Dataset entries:
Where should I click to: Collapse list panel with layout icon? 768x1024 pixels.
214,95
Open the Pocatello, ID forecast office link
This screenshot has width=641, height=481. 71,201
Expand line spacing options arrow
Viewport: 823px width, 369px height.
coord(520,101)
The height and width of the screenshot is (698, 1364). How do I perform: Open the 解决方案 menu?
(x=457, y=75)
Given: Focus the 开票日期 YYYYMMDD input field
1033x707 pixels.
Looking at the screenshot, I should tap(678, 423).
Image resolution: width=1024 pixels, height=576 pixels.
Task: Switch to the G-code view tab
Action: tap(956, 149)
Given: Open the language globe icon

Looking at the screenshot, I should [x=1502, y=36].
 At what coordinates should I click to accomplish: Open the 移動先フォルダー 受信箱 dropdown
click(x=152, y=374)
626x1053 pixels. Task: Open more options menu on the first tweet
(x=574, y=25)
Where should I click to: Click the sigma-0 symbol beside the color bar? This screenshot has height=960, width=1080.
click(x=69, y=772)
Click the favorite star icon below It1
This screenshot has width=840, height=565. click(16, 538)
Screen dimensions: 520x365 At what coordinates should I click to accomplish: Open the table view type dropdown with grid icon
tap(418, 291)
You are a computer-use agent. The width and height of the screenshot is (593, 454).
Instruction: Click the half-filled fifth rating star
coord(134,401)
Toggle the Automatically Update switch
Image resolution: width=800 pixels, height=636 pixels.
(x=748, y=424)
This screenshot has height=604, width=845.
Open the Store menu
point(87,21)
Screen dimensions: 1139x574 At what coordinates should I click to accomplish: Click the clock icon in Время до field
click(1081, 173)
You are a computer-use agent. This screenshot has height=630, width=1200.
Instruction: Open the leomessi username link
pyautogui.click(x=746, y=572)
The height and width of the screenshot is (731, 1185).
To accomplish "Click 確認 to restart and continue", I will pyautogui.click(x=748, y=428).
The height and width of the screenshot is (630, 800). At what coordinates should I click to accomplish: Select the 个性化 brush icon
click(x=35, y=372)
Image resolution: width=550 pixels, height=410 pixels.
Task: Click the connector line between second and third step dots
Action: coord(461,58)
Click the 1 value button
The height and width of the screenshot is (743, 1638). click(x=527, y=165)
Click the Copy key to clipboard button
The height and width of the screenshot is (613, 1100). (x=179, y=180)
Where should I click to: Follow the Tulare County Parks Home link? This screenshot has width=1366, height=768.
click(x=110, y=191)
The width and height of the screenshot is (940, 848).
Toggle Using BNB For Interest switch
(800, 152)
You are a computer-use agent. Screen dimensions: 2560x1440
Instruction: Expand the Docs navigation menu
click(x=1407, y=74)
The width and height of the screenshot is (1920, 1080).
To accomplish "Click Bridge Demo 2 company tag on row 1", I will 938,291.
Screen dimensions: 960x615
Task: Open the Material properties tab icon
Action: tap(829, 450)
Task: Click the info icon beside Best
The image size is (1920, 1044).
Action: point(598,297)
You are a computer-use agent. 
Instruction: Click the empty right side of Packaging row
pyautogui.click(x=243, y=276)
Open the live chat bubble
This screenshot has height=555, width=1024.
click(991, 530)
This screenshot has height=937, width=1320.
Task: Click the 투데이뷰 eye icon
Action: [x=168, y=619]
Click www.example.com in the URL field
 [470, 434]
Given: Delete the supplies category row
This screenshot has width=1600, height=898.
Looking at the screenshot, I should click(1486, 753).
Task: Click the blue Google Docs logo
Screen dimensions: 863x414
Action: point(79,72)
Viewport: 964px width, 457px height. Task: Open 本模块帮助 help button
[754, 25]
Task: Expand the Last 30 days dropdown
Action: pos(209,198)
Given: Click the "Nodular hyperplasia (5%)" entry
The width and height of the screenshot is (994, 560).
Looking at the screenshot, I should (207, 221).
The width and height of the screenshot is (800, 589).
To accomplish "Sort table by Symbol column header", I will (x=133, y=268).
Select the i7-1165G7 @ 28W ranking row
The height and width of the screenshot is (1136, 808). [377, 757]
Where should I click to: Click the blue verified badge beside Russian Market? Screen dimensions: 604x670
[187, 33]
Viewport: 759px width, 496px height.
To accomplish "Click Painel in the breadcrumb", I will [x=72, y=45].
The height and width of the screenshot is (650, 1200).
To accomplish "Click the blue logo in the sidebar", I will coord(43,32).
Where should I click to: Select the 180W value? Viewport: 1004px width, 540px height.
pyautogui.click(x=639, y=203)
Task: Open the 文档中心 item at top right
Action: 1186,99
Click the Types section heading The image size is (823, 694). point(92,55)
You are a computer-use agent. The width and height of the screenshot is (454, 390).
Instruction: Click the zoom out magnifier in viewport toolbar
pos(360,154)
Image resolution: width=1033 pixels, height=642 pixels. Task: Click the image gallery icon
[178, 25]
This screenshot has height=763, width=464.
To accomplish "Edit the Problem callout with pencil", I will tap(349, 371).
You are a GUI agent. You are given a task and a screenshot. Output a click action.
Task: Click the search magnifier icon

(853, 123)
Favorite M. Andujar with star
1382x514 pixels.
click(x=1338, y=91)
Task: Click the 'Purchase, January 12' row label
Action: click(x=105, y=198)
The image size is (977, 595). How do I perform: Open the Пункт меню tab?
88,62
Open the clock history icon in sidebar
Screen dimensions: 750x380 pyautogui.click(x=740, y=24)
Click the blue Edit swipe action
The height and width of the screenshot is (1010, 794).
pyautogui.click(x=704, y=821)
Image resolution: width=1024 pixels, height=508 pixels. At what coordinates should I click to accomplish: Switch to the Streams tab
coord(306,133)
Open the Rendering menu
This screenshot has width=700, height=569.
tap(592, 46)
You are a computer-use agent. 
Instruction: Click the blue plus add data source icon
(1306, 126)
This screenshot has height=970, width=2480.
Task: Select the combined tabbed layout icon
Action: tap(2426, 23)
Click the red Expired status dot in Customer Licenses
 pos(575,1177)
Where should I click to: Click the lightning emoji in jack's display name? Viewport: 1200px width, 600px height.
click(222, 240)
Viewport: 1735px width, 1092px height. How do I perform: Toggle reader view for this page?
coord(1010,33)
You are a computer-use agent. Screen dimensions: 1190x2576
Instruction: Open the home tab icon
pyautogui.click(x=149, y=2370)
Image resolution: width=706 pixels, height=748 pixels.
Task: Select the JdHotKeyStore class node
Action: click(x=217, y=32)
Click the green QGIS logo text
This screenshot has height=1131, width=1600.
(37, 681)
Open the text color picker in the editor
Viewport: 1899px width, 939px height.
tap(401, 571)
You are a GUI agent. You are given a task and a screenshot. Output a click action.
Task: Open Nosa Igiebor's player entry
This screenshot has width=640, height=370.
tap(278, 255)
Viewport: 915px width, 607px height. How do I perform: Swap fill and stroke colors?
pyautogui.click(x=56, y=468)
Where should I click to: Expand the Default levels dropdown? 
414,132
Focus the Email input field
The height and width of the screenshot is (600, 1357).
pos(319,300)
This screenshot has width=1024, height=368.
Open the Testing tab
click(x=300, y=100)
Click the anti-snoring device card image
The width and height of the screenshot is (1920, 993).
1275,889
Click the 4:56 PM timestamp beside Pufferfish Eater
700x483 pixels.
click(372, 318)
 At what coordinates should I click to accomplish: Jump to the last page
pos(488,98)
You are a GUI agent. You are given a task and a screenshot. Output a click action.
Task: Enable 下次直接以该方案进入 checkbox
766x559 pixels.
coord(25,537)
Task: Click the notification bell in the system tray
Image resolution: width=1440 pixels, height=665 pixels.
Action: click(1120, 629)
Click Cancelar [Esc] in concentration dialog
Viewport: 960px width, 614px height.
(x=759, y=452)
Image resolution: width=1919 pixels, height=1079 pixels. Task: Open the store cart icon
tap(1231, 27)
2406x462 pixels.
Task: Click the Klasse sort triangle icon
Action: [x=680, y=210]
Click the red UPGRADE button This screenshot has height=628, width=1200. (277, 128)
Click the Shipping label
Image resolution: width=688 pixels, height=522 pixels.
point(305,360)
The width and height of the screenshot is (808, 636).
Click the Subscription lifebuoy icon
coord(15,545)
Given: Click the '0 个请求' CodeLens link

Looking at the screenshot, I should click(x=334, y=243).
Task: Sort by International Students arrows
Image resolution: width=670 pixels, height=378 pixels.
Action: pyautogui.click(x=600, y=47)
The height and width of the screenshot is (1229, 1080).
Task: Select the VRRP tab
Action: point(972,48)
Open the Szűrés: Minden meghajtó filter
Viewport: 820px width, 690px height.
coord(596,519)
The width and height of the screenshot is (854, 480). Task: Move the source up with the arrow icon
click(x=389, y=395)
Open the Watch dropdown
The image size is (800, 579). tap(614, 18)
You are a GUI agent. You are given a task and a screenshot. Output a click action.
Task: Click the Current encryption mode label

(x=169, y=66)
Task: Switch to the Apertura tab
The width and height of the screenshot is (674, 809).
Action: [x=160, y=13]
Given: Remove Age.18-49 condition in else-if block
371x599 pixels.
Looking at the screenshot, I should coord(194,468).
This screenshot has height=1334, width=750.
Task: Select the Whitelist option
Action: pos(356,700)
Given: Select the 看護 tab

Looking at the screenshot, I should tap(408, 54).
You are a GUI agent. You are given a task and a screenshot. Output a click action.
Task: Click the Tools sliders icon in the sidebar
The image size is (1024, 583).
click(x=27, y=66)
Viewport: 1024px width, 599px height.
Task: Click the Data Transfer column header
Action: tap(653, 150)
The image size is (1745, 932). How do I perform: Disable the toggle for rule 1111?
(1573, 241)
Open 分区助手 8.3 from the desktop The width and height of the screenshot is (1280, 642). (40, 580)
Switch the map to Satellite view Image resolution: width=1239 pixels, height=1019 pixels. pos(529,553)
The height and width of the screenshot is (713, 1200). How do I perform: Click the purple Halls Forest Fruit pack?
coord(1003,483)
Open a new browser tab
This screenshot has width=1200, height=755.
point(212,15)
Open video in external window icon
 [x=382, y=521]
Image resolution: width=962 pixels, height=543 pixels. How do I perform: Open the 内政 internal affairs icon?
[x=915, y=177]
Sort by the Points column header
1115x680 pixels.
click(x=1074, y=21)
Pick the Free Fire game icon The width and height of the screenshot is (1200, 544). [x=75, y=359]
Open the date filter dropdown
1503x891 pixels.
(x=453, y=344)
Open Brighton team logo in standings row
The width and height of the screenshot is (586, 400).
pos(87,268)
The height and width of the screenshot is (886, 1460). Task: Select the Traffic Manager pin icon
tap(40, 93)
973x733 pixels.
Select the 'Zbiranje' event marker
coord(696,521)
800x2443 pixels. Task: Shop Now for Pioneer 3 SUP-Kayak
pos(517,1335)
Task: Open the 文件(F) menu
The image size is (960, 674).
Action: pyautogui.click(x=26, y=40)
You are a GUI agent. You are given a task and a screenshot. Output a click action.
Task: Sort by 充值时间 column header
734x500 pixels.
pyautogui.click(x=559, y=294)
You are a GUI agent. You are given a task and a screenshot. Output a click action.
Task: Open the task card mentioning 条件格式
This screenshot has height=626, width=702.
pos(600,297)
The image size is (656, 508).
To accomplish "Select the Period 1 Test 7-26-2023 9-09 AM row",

• _YOUR OBJECTIVE_
Extract the first line above and each line after it up to and including the one with "Given: Focus the 开票日期 YYYYMMDD input field", please, exactly and with nothing else.

• _ANSWER TO THE EXERCISE_
Where should I click to: Collapse list panel with layout icon? 768x1024 pixels.
214,95
Open the Pocatello, ID forecast office link
This screenshot has width=641, height=481. 71,201
Expand line spacing options arrow
Viewport: 823px width, 369px height.
coord(520,101)
The height and width of the screenshot is (698, 1364). How do I perform: Open the 解决方案 menu?
(x=457, y=75)
Given: Focus the 开票日期 YYYYMMDD input field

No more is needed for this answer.